The Dune Voices Programme Coordinator Mourad Sellami says that video reporting skills are necessary for any journalist wanting to work in the digital age. “For the end of this and the beginning of 2017, we at Dune Voices are planning to have more visual content. We are preparing powerful testimonies and stories of people living in the Sahara to be told in a video format,” says Sellami.
At the training in Tunis, the Dune Voices journalists met with three exceptional editors, themselves reporters and correspondents who make the Dune Voices Editorial team. They are Rima Marrouch, a journalist with BBC Arabic and Reuters; Assia Shihab El Din, who works for France 24, and Afef Ben Aicha, from the TAP News Agency.
“Working as a journalist from London has its own risk.
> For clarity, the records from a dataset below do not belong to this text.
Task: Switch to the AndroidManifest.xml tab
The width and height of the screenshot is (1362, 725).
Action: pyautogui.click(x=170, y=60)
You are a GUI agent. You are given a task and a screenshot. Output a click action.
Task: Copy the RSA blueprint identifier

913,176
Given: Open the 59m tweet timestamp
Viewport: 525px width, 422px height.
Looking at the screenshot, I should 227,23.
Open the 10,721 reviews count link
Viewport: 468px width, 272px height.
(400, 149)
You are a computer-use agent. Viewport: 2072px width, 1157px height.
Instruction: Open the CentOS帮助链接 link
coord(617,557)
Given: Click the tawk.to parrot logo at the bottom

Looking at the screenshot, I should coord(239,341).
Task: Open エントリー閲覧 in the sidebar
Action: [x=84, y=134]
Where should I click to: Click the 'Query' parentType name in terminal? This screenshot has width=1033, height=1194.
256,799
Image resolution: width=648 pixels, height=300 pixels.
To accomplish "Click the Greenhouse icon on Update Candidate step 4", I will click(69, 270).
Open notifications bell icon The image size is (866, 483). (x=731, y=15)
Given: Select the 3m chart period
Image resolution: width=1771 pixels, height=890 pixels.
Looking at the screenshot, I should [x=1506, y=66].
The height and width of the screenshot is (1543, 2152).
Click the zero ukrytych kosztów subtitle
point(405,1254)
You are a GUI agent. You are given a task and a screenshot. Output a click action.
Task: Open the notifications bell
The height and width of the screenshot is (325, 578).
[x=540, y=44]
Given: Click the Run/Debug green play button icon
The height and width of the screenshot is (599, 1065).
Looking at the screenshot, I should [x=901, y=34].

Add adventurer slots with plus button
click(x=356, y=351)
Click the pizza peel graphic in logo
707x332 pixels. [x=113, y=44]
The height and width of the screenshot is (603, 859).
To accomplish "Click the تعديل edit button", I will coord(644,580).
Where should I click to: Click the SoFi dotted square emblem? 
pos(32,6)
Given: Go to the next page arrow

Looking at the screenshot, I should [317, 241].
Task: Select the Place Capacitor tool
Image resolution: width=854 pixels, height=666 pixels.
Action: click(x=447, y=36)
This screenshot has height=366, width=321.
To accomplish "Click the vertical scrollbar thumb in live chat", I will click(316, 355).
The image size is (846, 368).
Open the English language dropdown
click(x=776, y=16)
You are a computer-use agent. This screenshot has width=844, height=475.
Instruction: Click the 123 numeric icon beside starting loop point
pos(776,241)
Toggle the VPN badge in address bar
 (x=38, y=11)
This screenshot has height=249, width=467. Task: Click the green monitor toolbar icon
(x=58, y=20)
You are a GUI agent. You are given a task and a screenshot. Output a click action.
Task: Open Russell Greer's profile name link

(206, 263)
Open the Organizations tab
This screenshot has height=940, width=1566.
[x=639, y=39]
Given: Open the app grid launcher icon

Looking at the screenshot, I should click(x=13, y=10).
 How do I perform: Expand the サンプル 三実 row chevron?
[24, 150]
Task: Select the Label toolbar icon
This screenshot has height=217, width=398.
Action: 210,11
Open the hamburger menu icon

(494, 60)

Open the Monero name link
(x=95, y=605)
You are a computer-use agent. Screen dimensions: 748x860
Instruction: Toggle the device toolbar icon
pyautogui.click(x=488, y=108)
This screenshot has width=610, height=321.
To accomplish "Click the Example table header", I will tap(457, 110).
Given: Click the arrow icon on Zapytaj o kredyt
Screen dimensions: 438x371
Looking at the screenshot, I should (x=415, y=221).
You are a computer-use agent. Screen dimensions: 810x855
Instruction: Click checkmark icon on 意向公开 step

As you are once or twice removed from stories produced in the field, it is sometimes easy to forget why you fell in love with your own profession in the first place. From the desk of a newsroom, you rarely have the chance to listen in person to people’s stories, to ask them questions, to report. But meeting with the journalists from Algeria during the training workshop was for me a strong reminder me why I chose this profession in the first place,” said the lead trainer and the Chief Editor Rima Marrouch.
Dune Voices is a part of the MDI project “Inclusive Voices for Conflict Prevention and Democracy Building in North Africa: Bringing the Voices of the Sahara into the Public Sphere” supported by the UK Foreign and Commonwealth Office. The training course held in Tunis was made possible by funding from the European Union Delegation in Algiers.